Actions of thermal stress in two-cell bovine embryos: oxygen metabolism, glutathione and ATP content, and the time-course of development

• Published in: Reproduction (Cambridge, England) Vol. 128; no. 1; pp. 33 - 42
• Main Authors: Rivera, Rocío Melissa, Dahlgren, Gabriella M, de Castro e Paula, Luiz Augusto, Kennedy, Robert T, Hansen, Peter J
• Format: Journal Article
• Language: English
• Published: Colchester Society for Reproduction and Fertility 01.07.2004; Portland
• Subjects: Adenosine Triphosphate - analysis; Animals; Biological and medical sciences; Cattle; Cleavage Stage, Ovum - chemistry; Cleavage Stage, Ovum - metabolism; Early stages. Segmentation. Gastrulation. Neurulation; Embryology: invertebrates and vertebrates. Teratology; Embryonic and Fetal Development - physiology; Female; Fundamental and applied biological sciences. Psychology; Glutathione - analysis; Hot Temperature - adverse effects; Oxygen Consumption - physiology; Vertebrates: reproduction; Embryo; Oxygen; Ox; Metabolism; Stress; Vertebrata; Reproduction; Mammalia; Development; Artiodactyla; ATP; Ungulata; Glutathione
• ISSN: 1470-1626; 1741-7899
• DOI: 10.1530/rep.1.00146

The mechanism by which heat shock disrupts development of the two-cell bovine embryo was examined. The reduction in the proportion of embryos that became blastocysts caused by heat shock was not exacerbated when embryos were cultured in air (20.95% O2) as compared with 5% O2. In addition, heat shock did not reduce embryonic content of glutathione, cause a significant alteration in oxygen consumption, or change embryonic ATP content. When embryos were heat-shocked at the two-cell stage and allowed to continue development until 72 h post insemination, heat-shocked embryos had fewer total nuclei and a higher percentage of them were condensed. Moreover, embryos became blocked in development at the eight-cell stage. The lack of effect of the oxygen environment on the survival of embryos exposed to heat shock, as well as the unchanged content of glutathione, suggest that free radical production is not a major cause for the inhibition in development caused by heat shock at the two-cell stage.
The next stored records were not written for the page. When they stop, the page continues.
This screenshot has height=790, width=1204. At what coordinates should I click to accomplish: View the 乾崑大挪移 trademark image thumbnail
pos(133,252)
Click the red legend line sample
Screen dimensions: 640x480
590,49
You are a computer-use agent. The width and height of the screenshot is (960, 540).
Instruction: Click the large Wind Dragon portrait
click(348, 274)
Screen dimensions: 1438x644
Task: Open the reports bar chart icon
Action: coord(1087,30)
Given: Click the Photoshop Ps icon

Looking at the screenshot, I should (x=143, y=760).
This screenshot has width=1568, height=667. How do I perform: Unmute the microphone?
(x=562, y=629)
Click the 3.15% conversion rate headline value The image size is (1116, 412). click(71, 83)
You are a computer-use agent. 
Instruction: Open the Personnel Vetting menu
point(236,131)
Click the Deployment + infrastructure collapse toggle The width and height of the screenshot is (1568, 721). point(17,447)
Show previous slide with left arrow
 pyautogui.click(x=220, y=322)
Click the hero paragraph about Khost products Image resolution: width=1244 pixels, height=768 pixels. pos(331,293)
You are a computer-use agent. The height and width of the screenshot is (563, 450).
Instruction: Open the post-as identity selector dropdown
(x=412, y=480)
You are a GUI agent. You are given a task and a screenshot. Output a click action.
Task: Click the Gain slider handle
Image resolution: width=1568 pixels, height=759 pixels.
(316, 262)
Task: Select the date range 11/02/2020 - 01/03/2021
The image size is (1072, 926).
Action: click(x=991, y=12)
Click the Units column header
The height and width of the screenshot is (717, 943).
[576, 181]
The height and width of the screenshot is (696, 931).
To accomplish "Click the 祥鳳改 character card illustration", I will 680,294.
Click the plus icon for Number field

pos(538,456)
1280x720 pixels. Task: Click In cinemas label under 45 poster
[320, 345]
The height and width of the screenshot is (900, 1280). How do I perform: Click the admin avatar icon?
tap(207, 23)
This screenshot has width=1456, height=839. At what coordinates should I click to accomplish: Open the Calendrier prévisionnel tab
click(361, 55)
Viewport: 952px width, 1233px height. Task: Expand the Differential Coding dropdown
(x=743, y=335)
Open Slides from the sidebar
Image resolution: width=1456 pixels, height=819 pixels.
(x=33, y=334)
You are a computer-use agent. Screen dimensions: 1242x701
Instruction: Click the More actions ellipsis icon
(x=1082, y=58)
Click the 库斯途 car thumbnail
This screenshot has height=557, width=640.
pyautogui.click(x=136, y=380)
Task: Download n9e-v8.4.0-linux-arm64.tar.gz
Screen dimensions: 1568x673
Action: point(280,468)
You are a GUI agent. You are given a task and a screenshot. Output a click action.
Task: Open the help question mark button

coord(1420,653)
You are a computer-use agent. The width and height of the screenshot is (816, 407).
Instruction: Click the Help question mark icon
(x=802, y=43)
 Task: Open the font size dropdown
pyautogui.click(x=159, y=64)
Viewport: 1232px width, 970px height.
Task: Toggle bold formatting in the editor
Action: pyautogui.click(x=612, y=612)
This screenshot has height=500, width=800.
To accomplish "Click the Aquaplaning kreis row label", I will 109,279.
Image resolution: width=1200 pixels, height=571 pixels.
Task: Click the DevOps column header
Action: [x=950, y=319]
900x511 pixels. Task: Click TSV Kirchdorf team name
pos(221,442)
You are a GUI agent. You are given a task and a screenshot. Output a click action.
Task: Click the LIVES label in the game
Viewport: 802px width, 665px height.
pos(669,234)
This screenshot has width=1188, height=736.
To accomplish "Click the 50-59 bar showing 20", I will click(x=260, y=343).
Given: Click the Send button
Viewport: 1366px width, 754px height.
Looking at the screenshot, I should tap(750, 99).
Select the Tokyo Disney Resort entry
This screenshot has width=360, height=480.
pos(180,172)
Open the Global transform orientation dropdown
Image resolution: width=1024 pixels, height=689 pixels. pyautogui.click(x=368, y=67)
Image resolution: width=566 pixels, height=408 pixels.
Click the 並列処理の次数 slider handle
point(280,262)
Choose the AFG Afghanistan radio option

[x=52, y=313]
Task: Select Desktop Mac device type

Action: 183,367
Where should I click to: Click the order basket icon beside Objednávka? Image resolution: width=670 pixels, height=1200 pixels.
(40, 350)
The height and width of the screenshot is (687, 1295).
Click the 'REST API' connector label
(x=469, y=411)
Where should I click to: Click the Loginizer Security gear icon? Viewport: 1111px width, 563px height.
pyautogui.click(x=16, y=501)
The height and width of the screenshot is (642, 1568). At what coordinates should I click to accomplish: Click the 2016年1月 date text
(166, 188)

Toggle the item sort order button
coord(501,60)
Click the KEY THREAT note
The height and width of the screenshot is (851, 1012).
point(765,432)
In addition, heat shock appears to have no immediate effect on oxidative phosphorylation since no differences in ATP content were observed. Finally, the finding that heat shock causes a block to development at the eight-cell stage implies that previously reported mitochondrial damage caused by heat shock or other heat shock-induced alterations in cellular physiology render the embryo unable to proceed past the eight-cell stage.